The thermogravimetric analysis for each experimental group was run three times to ensure consistency and repeatability in the data, as TGA is sensitive to ambient conditions. For example, thermogravimetric analysis for unripe experimental groups were run three times in different testing days. For each experimental group, weight loss percentage, degradation peaks, temperature range, and remaining material percentage were transferred to excel and accessed for confidence in the data set by using the STDEV function in Excel. The result of the standard deviation ensured that data sets were consistent and ambient conditions did not materially affect the data results, because it indicates that all values are closer to the mean of all trials. Table 1 in the Result section details the result of standard deviation of all trials.

After the confidence level was obtained, it underwent data normalization. No data was eliminated. Instead of the number of the peaks in degradation, temperature ranges of the peaks in degradation in the DTG curves were used to assign each degradation phase.
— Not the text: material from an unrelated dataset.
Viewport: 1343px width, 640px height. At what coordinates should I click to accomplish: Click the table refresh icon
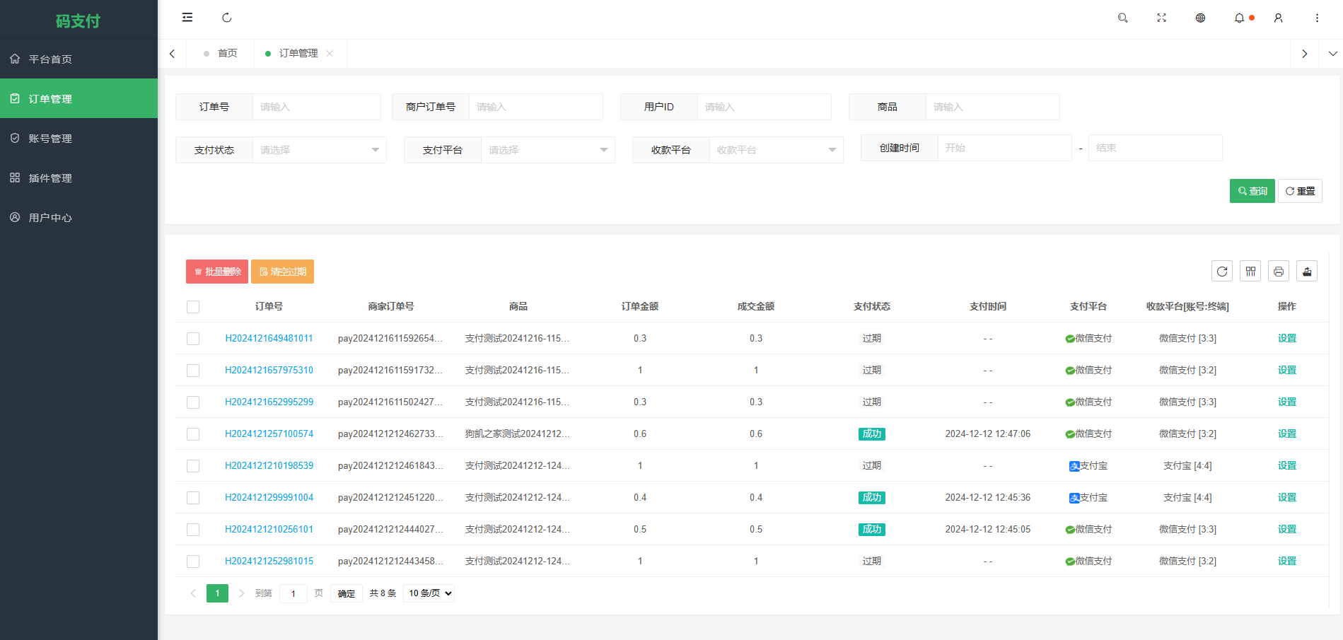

For example, the unripe banana peel group had a first degradation at the temperature range of 155ºC to 245ºC. Instead of assigning this to first degradation phase, it was assigned to second degradation phase as temperature ranges of other testing groups were similar to this range. The result of how the data normalization was applied to my data is discussed in the Result section.

After all the degradation peaks were normalized based on the similar temperature ranges for more accurate comparisons, TGA and DTG results were analyzed quantitatively using the descriptive method. Peak temperatures and weight loss percentage at each degradation phase were analyzed by comparing to the control group. Such analyses were then compared to the material remaining percentage to determine which banana peel group assisted the most in improving the thermal degradation. Degradation phases represent material mass change or thermal decompositions of chemical components in experimental groups. Thus, analyzing the peak temperature by the degradation phase depicts the characteristics of the thermal degradation of each group. By analyzing weight loss percentage in each degradation phase, it can provide how each thermal degradation characteristic contributes to the thermal decomposition rate of each banana peel group, because it can depict how each group improves or deteriorates the thermal degradation by peak phases. As mentioned, the temperature in the TGA was increased by 10oC per minute until 600oC. Thus, total remaining material percentages represent how much mass is still remaining in the experimental groups at 600oC after 60 minutes. Analyzing such a percentage can provide best-worst ranking of banana peel groups. Because the thermal degradation characteristics are addressed by each phase, the remaining material percentage is like a confirmation of how each banana peel group helped to improve the thermal degradation.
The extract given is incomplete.